§ Exercise description
Your answer should consist of the lines in the following data that contain "computer".

§ Stored items
++++++++++
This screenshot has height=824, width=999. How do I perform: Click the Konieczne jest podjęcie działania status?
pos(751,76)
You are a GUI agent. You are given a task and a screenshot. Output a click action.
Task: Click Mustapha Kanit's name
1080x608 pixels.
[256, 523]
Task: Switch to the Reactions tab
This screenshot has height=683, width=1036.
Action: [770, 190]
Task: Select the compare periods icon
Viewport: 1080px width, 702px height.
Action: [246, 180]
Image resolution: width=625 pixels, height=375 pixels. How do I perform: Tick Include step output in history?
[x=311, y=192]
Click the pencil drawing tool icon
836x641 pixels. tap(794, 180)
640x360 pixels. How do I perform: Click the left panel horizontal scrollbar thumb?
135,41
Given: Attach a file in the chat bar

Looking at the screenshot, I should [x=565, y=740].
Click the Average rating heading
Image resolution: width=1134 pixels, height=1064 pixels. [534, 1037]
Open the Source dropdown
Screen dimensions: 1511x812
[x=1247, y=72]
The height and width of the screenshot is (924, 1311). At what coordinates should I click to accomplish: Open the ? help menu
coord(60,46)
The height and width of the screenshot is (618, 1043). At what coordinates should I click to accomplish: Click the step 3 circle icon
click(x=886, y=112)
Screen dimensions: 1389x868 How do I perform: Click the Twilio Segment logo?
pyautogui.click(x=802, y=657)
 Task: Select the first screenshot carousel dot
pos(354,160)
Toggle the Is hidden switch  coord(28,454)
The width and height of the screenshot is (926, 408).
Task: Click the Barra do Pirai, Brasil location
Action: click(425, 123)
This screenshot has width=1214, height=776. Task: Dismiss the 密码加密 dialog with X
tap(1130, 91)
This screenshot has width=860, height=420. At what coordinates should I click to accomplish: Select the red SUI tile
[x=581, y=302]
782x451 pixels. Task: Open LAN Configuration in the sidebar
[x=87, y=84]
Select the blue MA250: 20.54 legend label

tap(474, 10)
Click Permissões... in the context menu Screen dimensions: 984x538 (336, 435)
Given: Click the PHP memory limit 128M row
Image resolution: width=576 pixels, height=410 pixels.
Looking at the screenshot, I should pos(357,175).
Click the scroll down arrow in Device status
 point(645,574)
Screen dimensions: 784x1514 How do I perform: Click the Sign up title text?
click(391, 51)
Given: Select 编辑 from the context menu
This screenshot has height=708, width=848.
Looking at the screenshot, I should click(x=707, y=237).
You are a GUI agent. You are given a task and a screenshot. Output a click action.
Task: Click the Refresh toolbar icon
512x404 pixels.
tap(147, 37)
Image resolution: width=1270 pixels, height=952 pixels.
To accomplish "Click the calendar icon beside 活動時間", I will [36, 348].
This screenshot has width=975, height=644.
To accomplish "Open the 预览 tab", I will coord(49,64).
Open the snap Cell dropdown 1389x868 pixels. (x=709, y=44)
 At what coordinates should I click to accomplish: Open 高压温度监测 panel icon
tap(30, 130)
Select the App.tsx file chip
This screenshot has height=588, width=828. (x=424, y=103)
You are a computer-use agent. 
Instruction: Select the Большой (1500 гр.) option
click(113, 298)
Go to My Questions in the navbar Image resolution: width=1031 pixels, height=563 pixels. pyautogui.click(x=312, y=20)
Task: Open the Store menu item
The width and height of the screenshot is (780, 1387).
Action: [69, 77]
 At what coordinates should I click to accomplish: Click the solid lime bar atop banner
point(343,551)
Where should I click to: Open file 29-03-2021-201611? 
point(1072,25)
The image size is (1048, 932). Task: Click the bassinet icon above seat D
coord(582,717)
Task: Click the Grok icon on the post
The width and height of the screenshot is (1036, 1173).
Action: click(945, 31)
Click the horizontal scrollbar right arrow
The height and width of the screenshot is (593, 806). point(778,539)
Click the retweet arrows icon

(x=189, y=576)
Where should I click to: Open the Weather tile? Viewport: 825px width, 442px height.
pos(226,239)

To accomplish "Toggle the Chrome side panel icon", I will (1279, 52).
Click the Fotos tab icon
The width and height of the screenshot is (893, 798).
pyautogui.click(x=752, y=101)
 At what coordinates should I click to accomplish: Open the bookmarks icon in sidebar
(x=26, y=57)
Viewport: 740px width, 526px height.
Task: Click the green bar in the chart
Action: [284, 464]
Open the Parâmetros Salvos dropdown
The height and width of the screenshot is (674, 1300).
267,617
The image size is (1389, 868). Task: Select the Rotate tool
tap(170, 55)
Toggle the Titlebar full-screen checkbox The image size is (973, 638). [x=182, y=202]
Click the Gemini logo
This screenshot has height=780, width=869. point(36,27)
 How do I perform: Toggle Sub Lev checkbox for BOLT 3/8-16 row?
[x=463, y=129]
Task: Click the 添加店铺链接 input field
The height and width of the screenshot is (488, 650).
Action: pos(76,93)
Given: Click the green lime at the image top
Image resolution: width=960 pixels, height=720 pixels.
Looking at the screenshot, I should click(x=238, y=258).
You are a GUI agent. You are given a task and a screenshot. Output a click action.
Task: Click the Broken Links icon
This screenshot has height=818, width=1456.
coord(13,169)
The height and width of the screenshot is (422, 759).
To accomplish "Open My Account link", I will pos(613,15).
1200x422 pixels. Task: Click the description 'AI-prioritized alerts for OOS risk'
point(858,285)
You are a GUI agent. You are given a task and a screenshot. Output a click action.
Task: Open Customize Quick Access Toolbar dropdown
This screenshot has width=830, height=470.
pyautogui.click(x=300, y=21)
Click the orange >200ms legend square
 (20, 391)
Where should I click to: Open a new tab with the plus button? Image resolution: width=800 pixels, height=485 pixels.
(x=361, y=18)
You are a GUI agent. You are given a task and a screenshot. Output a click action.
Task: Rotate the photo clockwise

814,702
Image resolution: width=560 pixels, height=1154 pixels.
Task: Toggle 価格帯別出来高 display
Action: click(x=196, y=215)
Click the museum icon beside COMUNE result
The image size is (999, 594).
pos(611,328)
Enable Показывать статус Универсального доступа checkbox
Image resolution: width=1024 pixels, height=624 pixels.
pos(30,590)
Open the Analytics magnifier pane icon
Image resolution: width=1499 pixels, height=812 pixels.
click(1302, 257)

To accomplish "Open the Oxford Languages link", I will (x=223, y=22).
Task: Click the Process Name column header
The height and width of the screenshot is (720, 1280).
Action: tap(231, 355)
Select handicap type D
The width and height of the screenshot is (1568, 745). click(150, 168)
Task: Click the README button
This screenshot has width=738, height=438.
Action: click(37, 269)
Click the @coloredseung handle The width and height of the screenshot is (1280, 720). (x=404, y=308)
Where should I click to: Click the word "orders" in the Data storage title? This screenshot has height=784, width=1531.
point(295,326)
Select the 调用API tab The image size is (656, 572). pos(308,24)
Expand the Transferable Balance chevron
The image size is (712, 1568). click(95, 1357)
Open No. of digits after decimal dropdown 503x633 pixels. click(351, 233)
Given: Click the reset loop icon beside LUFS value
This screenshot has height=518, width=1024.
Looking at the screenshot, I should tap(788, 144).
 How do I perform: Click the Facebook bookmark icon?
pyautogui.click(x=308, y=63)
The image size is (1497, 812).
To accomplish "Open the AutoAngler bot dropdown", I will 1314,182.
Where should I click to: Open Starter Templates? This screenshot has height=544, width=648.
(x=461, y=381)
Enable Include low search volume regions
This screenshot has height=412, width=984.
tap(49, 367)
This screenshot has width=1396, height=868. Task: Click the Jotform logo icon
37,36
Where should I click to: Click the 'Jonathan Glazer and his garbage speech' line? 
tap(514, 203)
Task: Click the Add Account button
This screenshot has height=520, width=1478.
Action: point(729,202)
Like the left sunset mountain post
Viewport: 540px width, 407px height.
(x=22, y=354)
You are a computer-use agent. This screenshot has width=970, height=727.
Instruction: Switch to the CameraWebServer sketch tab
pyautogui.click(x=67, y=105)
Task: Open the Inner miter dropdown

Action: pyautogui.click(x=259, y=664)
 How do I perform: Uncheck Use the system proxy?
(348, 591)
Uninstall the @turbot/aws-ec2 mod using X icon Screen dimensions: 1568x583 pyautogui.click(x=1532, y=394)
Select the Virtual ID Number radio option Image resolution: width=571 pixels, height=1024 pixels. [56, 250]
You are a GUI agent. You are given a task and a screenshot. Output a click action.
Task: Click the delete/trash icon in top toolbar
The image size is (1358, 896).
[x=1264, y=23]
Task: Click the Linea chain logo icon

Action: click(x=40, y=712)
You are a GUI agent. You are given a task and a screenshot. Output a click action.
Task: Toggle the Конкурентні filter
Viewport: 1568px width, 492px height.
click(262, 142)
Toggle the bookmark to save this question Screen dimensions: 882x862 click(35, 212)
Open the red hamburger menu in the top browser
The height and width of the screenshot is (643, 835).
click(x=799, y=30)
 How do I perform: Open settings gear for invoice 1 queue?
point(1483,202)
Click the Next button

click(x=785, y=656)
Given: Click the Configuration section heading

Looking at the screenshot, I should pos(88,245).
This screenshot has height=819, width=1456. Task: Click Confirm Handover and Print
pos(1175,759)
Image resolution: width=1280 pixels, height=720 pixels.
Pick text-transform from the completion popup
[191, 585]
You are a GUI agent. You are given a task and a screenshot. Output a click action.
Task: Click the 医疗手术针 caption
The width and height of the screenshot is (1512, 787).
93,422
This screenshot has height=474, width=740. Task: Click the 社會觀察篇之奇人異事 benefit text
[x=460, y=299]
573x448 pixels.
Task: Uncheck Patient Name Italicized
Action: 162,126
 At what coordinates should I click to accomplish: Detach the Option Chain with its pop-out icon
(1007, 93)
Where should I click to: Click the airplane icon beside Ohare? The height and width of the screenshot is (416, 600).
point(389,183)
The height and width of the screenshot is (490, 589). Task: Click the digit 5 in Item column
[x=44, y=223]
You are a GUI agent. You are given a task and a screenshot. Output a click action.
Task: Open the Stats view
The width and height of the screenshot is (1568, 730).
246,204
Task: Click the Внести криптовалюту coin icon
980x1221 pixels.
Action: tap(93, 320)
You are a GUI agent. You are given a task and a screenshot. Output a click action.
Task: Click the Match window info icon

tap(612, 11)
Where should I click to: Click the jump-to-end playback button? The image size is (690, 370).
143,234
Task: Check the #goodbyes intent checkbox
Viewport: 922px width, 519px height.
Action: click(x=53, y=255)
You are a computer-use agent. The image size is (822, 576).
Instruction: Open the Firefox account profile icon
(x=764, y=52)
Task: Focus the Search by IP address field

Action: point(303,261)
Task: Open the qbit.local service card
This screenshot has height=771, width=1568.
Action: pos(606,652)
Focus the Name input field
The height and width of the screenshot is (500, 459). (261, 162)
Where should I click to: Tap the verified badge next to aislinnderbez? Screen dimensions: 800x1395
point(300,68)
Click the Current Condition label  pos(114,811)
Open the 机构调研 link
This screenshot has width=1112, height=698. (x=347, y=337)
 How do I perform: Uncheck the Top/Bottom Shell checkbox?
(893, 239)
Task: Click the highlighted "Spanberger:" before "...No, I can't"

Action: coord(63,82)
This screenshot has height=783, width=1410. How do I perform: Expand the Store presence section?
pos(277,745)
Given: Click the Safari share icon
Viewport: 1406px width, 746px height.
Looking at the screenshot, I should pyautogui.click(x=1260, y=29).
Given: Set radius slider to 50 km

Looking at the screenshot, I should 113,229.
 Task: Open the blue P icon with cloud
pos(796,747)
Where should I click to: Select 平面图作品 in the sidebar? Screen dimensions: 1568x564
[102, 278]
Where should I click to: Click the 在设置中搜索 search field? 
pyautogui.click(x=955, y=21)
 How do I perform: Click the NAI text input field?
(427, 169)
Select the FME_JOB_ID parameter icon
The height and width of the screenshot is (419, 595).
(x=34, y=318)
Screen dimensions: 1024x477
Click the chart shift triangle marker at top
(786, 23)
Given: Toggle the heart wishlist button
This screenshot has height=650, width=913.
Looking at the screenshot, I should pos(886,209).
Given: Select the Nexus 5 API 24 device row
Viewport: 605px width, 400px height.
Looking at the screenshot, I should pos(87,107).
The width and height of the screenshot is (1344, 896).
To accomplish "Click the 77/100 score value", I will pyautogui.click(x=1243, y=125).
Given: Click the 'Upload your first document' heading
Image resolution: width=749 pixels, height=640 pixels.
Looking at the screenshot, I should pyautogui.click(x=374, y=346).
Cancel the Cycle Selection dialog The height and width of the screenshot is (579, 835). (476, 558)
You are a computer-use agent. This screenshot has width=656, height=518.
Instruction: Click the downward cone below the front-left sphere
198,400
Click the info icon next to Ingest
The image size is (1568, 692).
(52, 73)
++++++++++
§ Reply to the exercise
You are a computer-use agent. 
You are a computer-use agent. This screenshot has width=970, height=727.
You are a computer-use agent. The image size is (822, 576).
You are a computer-use agent. This screenshot has width=656, height=518.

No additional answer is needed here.